You can write the Unix pipeline out by hand:

tar -cf - mydir/ | gzip > mydir.tar.gz

The - tells tar to write to stdout instead of a file. Gzip reads from stdin, compresses what it gets, and the shell redirects the result into mydir.tar.gz. Tar doesn't know gzip exists, gzip doesn't know tar exists, and they only meet inside the pipe.

The benefit of this design is that you can swap the compressor without touching the archiver. When bzip2 came along and compressed better than gzip, nothing about tar had to change. Same with xz and zstd. The archive format stayed the same across decades of new compressors.

The z in tar -xzvf (the other letters do unrelated things, which I'll get to in a bit) is a later convenience: at some point tar gained flags for calling the compressor on your behalf. z for gzip, j for bzip2, J for xz. Tar is still shelling out to a separate program, the flag just hides the pipe.

You still see .tar.gz pretty commonly. GitHub generates one on the fly when you click "Source code (tar.gz)" on a release page, every Docker image layer is a compressed tar archive, npm packages are .tgz, Python source distributions are .tar.gz. And gzip on its own (without tar) is even more everywhere. HTTP servers compress responses before sending them, and gzip is one of the options they can use, alongside others like brotli or zstd. This page actually got to your browser compressed with the same gzip from the same 1992 program. No tar in that case, because there's only one file in flight, just the compression half of .tar.gz doing its job on its own.

So, after all, what is a .tar.gz?

After all this context, the answer is a lot less mysterious. A .tar.gz is a tar archive (a directory flattened into a single stream, in a format originally shaped by magnetic tape) that has then been passed through gzip and compressed with an algorithm called DEFLATE. The format exists in two parts because Unix split bundling and compression into separate tools, so the compressor could be swapped out independently of the archiver.

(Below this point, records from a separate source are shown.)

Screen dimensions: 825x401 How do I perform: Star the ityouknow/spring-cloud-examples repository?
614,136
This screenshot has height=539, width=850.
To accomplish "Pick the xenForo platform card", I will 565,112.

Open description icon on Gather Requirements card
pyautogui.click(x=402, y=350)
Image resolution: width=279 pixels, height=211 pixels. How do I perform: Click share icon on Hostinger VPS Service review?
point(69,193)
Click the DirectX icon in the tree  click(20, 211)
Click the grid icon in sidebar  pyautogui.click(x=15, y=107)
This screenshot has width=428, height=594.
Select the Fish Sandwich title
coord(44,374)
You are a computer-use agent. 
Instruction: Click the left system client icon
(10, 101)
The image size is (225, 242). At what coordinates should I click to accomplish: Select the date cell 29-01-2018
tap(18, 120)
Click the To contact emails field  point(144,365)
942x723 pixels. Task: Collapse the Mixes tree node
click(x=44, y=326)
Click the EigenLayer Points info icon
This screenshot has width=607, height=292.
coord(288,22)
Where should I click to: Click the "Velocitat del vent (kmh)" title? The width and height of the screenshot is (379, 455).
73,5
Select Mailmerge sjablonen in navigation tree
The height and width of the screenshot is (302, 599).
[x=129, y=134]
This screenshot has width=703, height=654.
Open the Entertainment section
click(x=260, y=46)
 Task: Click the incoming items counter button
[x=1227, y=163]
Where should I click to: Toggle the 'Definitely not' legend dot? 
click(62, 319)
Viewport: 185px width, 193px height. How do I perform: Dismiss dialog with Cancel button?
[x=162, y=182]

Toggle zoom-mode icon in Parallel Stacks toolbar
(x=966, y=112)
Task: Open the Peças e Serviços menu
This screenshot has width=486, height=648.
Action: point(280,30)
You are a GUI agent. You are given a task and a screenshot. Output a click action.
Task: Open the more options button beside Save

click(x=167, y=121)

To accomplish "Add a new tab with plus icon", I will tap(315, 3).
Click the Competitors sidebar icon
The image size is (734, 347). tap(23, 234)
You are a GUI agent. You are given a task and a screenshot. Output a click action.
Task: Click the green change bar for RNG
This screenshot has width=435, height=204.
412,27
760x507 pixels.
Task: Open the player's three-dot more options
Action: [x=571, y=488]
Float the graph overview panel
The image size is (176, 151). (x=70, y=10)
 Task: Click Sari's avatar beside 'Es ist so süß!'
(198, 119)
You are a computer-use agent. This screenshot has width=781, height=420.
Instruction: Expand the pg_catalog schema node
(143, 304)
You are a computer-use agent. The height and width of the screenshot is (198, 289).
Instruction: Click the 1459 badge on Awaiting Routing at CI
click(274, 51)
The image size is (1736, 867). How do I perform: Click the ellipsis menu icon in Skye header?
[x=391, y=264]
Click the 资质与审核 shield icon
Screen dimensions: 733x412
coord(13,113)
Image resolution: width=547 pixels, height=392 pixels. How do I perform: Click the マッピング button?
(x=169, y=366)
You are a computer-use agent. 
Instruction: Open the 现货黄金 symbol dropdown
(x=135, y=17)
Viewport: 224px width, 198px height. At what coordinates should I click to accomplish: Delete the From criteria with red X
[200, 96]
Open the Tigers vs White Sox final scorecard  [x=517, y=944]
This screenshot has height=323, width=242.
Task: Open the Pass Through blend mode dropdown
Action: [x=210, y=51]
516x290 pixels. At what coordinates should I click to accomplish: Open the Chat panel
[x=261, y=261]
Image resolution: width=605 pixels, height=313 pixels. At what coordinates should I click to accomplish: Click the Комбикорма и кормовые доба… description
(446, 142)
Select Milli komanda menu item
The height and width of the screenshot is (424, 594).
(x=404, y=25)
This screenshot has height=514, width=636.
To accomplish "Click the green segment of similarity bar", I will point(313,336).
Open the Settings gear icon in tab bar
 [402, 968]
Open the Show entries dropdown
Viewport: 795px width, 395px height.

Appendix: what the flags in tar -xzvf actually mean

I learned tar -xzvf as a single chunk long before I ever read the flags:

• x means extract. The other common one is c for create, which you'd use to make an archive instead of unpacking one.
• z means run it through gzip. For .tar.bz2 you'd use j, for .tar.xz you'd use J.
• v means verbose, so tar prints the name of each file as it processes it. Purely cosmetic, you can drop it.
• f means the next argument is the filename. Without f, tar would try to read from or write to a tape device, which is another sign of where the tool came from. The default destination really is a tape drive.

So tar -xzvf something.tar.gz reads as: extract, decompress with gzip, be verbose, the file is something.tar.gz.